April 30, 2020 · View on GitHub

Data Cube Statistics Tools ##########################

|Build Status| |CodeCov Status|

Data Cube Statistics is a an application used to calculate large scale temporal statistics on data stored using an Open Data Cube_ (ODC) installation. It provides a command line application which uses a YAML <https://en.wikipedia.org/wiki/YAML> configuration file to specify the data range and statistics to calculate.

.. contents::

.. .. section-numbering::

Main features

Calculate continental scale statistics over a 30+ year time range
Simple yet powerful Configuration format_
Scripts supplied for running in a HPC PBS based environment
Flexible tiling and chunking for efficient execution of 100+Tb jobs
Track and store full provenance record of operations
Round-trip workflow from ODC_ back into ODC
Supports saving to NetCDF, GeoTIFF or other GDAL supported format
Optional per-pixel metadata tracking
Out of the box support for most common statistics - see Available statistics_
Able to create user defined Custom statistics_
Able to handle any CRS_ and resolution combination (through the power of the ODC_)

Installation

.. code-block:: bash

$ pip install git+https://github.com/opendatacube/datacube-stats/

Usage

Simplest case

At it's simplest, Data Cube Statistics only requires specifying a configuration file:

.. code-block:: bash

$ datacube-stats example-configuration.yaml

If a configuration file is not provided and a file named config.yaml is found in the current directory, then it will be used automatically.
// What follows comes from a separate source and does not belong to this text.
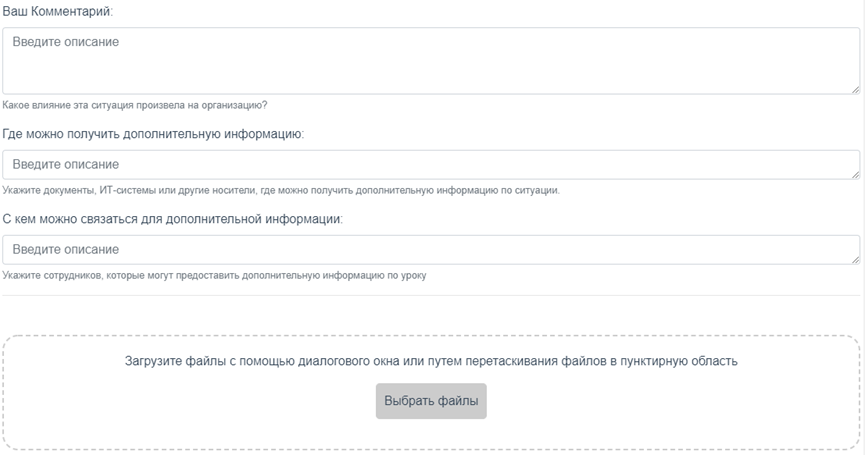Click the Загрузите файлы instruction text
Screen dimensions: 865x455
tap(431, 361)
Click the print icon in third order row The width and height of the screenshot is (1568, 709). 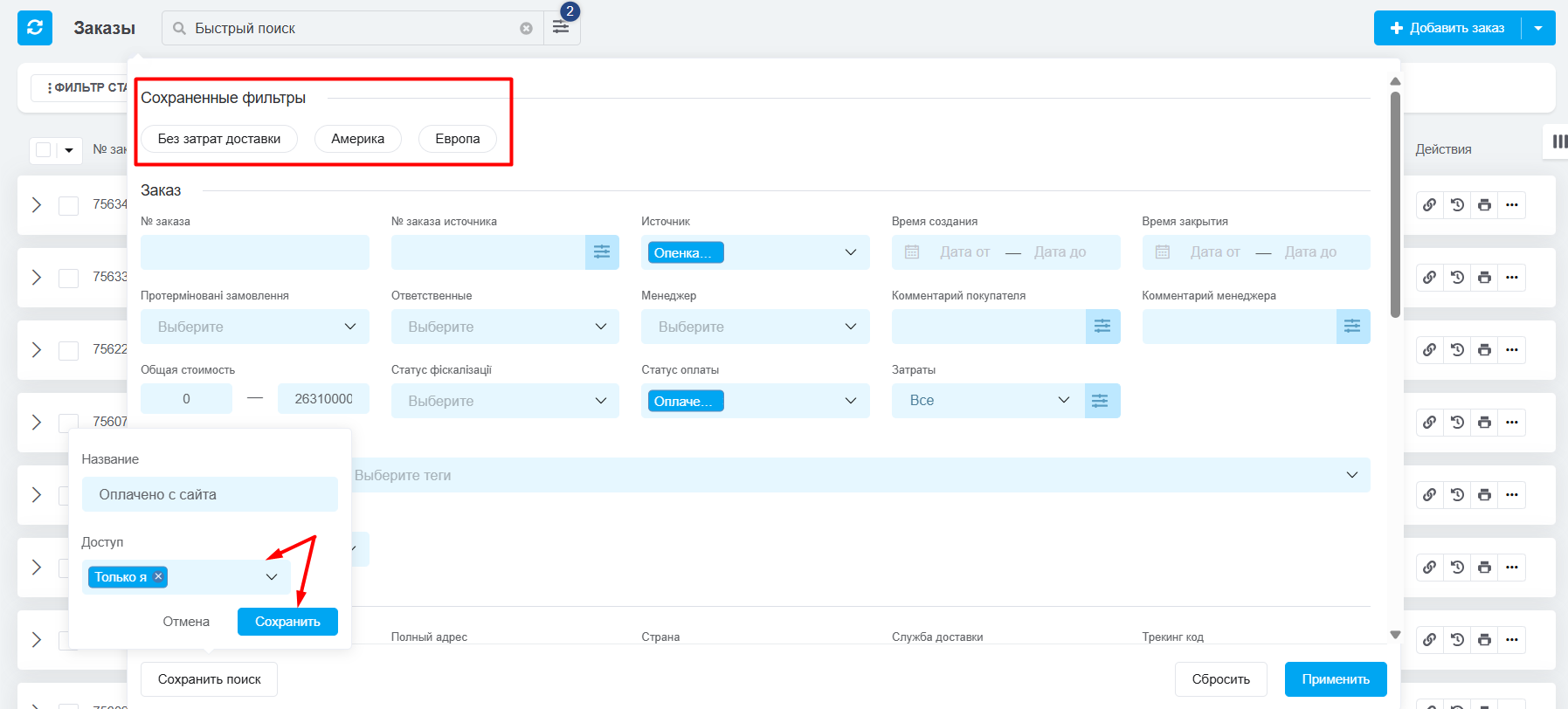(x=1484, y=350)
More detailed usage information is also available:

.. code-block:: bash

$ datacube-stats --help

Parallel processing

Parallel operation is provided by executors in ODC. For example to run across 4 cores:

.. code-block:: bash

$ datacube-stats --parallel 4 example-configuration.yaml

Overrides for testing

For tiled jobs, you can specify a single tile as a test run:

.. code-block:: bash

$ datacube-stats --tile-index [X] [Y] example-configuration.yaml

Also useful when testing stats configurations, you can override the output directory:

.. code-block:: bash

$ datacube-stats --output-location /home/user/example_folder/ example-configuration.yaml

Listing available Statistics

.. code-block:: bash

$ datacube-stats --list-statistics

Configuration format

Sources

Specify the product/s of interest, measurements of interest, and any masks to be applied.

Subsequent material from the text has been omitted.